OP Here -
Thanks to Semiclassical's answer I've decided to answer my own questions.
(Also for more insight on the trig identities check out this)
So we have $$\int_{t_0}^{t_0 +T}\cos(\frac{2\pi}{T}kt)\cos(\frac{2\pi}{T}mt)$$
We will use the following trigonometric formula $$\cos(A)\cos(B) = \frac{1}{2}\left(cos(A+B) + cos(A - B)\right)$$
Applying that identity
$$\int_{t_0}^{t_0 +T}\cos(\frac{2\pi}{T}kt)\cos(\frac{2\pi}{T}mt)dt = \frac{1}{2}\int_{t_0}^{t_0 +T}\left(\cos(\frac{2\pi t}{T}(k+m)) + \cos(\frac{2\pi t}{T}(k-m))\right)dt$$
$$ =\frac{1}{2} \left( \int_{t_0}^{t_0 +T}\left(\cos(\frac{2\pi t}{T}(k+m))\right)dt + \int_{t_0}^{t_0 +T}\left(\cos(\frac{2\pi t}{T}(k-m))\right)dt \right)$$
Case 1: $k = m$
$$ = \frac{1}{2} \left( \int_{t_0}^{t_0 +T}\left(\cos(\frac{2\pi t}{T}(2k))\right)dt + \int_{t_0}^{t_0 +T}\cos(0)dt \right)$$
Notice that the first term contributes $0$ because we are integrating cosine over an entire period and the "positive areas" and "negative areas" negate each other, while the second term is integrating $1$ over the period.

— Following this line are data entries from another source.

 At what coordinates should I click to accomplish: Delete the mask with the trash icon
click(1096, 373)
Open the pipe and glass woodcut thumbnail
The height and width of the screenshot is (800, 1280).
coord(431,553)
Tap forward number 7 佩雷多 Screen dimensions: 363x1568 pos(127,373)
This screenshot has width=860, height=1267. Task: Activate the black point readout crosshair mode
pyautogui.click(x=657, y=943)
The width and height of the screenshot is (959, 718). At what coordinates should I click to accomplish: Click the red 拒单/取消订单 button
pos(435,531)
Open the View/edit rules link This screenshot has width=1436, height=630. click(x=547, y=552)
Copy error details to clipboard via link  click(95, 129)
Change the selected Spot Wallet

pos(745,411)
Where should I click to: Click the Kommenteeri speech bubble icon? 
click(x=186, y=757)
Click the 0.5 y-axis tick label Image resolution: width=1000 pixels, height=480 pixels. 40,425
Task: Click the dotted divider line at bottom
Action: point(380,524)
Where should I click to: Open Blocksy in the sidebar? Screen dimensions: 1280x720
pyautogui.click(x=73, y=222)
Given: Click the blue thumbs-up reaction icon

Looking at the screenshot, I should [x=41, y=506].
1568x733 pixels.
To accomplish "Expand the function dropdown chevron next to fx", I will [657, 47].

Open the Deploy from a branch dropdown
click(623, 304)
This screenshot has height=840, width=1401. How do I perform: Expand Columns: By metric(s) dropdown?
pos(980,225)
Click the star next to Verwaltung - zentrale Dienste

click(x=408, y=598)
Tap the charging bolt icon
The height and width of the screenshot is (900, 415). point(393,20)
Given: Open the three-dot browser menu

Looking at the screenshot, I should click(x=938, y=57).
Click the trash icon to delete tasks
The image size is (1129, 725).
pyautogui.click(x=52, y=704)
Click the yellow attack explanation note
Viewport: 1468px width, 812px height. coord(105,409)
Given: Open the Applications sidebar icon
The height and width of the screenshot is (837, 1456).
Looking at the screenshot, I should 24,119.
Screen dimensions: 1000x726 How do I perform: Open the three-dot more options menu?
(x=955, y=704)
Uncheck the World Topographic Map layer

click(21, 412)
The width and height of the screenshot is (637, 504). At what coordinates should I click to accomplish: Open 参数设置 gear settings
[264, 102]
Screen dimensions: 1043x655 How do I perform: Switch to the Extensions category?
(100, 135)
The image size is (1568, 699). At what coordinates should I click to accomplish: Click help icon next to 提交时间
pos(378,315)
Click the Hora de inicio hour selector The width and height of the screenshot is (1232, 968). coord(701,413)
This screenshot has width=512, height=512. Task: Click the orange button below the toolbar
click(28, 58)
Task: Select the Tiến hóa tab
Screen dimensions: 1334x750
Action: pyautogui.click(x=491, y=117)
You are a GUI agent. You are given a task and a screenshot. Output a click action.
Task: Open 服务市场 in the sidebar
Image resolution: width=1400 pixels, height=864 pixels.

Thus,
$$ = \frac{1}{2} \left( \int_{t_0}^{t_0 +T}\left(\cos(\frac{2\pi t}{T}(2k))\right)dt + \int_{t_0}^{t_0 +T}\cos(0)dt \right) \\ = \frac{1}{2} \int_{t_0}^{t_0 +T}dt = \frac{T}{2}$$
Case 2: $k \neq m$
From
$$=\frac{1}{2} \left( \int_{t_0}^{t_0 +T}\left(\cos(\frac{2\pi t}{T}(k+m))\right)dt + \int_{t_0}^{t_0 +T}\left(\cos(\frac{2\pi t}{T}(k-m))\right)dt \right)$$
Both terms contribute $0$ since they are integrating a cosine wave over a full period with "negative" and "positive" areas
And of course, a similar argument can be made for sine waves.